Une fraude discrète, jusqu’à ce que ses collègues découvrent le pot aux roses. En Belgique, un agent de la SNCB (l’équivalent de la SNCF) a été licencié après plus de trois décennies de service pour avoir indûment perçu une indemnité liée aux trajets domicile-travail à vélo, rapporte Bruxelles Today. Selon une enquête interne, l’employé affirmait se rendre à son travail à bicyclette afin de bénéficier de cette compensation.

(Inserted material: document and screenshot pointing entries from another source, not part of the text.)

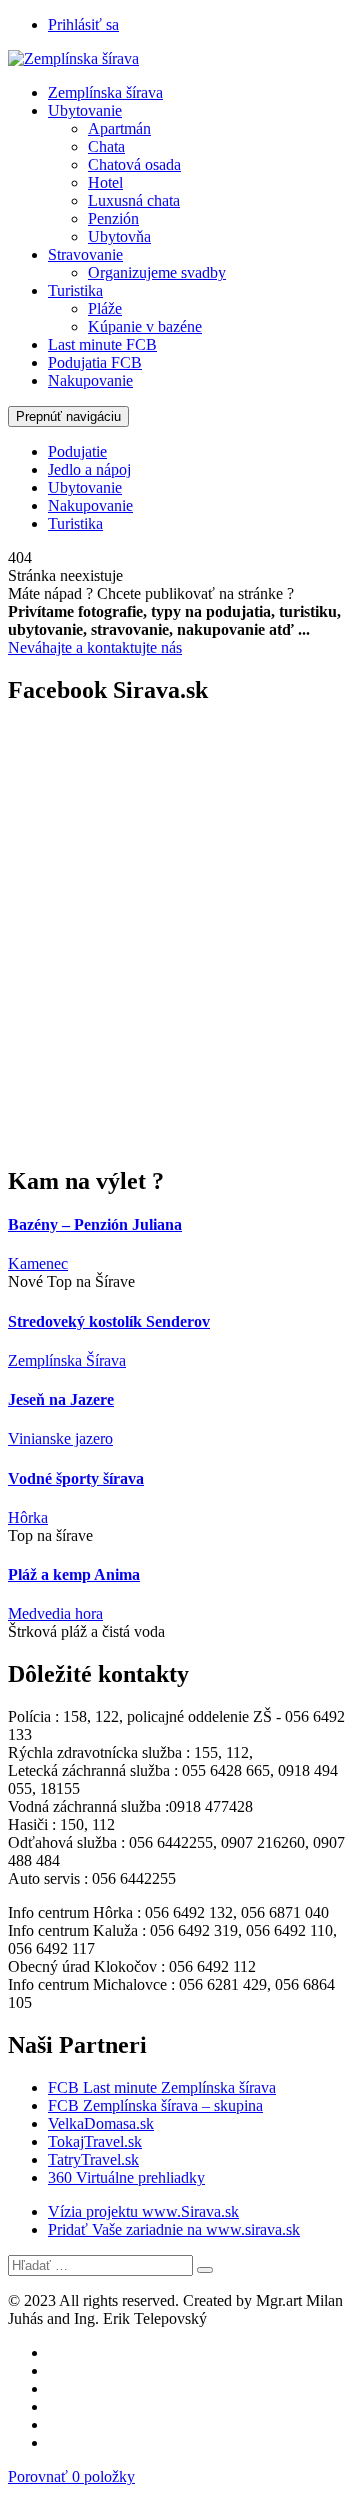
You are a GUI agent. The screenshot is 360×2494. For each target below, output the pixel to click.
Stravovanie (85, 254)
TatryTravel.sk (93, 2159)
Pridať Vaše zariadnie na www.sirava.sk (174, 2229)
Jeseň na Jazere (61, 1399)
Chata (106, 146)
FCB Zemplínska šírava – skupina (155, 2105)
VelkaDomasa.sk (101, 2123)
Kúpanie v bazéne (145, 326)
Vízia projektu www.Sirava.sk (143, 2211)
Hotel (105, 182)
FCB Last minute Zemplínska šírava (162, 2087)
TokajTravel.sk (95, 2141)
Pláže (105, 308)
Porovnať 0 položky (71, 2476)
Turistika (75, 290)
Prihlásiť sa (83, 24)
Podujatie (77, 451)
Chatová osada (134, 164)
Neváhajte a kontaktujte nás (95, 647)
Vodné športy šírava (76, 1478)
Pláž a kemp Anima (74, 1574)
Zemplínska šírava (105, 92)
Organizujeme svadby (157, 272)
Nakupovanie (90, 380)
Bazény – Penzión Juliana (95, 1224)
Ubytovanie (85, 110)
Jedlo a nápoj (89, 469)
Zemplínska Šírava (67, 1360)
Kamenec (38, 1263)
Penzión (113, 218)
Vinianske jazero (60, 1438)
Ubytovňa (119, 236)
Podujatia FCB (95, 362)
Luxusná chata (134, 200)
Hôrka (28, 1517)
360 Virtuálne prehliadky (126, 2177)
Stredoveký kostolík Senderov (109, 1321)
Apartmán (119, 128)
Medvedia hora (55, 1613)
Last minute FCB (102, 344)
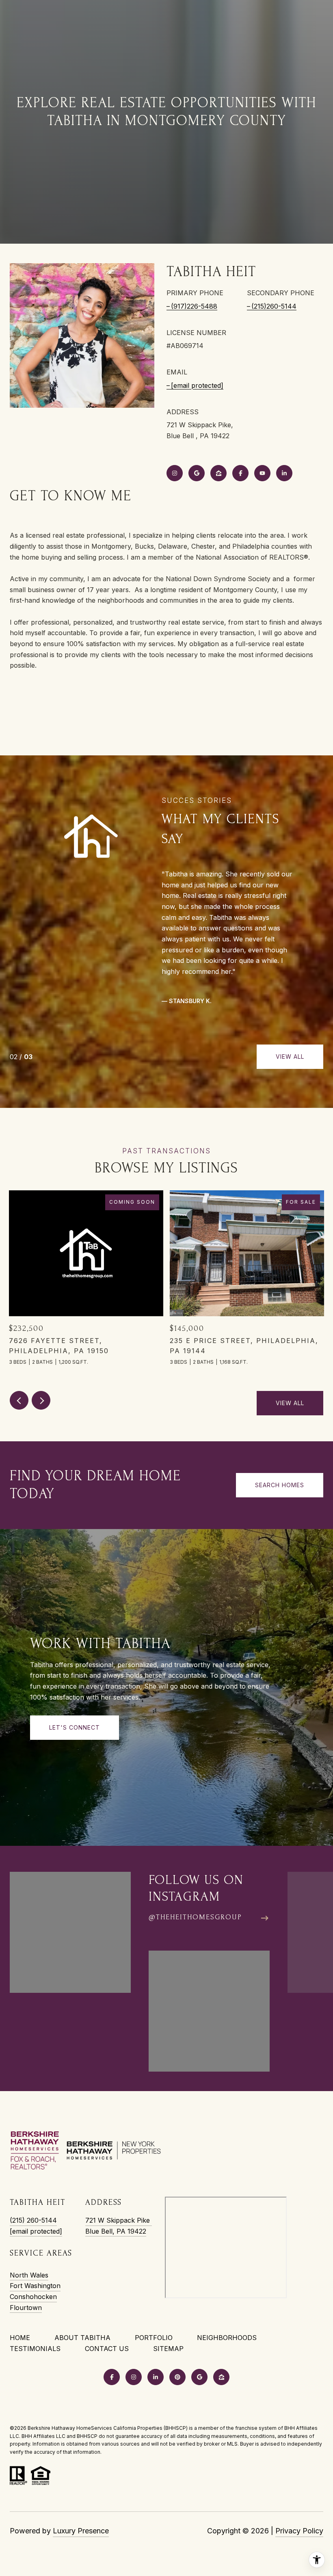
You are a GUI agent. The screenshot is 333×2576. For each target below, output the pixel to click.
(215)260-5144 (273, 306)
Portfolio (154, 2338)
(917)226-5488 (194, 306)
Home (20, 2338)
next (41, 1400)
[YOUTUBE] (262, 473)
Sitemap (168, 2349)
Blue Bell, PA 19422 (115, 2231)
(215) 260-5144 (33, 2220)
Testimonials (35, 2349)
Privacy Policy (299, 2530)
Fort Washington (35, 2286)
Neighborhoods (227, 2338)
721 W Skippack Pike (118, 2220)
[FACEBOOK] (240, 473)
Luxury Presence (81, 2530)
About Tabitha (82, 2338)
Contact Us (107, 2349)
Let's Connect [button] (74, 1727)
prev (19, 1400)
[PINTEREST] (177, 2377)
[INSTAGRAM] (174, 473)
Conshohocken (33, 2297)
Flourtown (26, 2307)
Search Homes (279, 1485)
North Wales (29, 2275)
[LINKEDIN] (284, 473)
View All (290, 1056)
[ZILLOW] (218, 473)
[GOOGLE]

Or, les vérifications menées par l’entreprise ont révélé qu’il utilisait en réalité régulièrement sa voiture, qu’il stationnait sur des parkings réservés au personnel. L’analyse de son badge d’accès a permis de retracer ses entrées sur ces parkings : sur une période de 75 jours, 69 trajets auraient été effectués en voiture, malgré ses déclarations en faveur du vélo.
Une fraude de 130 euros qui lui coûte cher
L’affaire a débuté après un signalement de collègues, qui a conduit la direction à lancer des contrôles. À l’issue de ces investigations, l’entreprise a estimé que les faits constituaient une «faute professionnelle». Elle a également considéré que le lien de confiance avec l’employé était «définitivement et irrévocablement rompu», justifiant ainsi son licenciement.
De son côté, le cheminot a contesté cette sanction, soulignant que les sommes perçues s’élevaient à environ 130 euros. Il a saisi la justice, dénonçant un licenciement abusif. Mais sa requête a été rejetée par le Conseil d’État, qui a confirmé la décision de l’entreprise.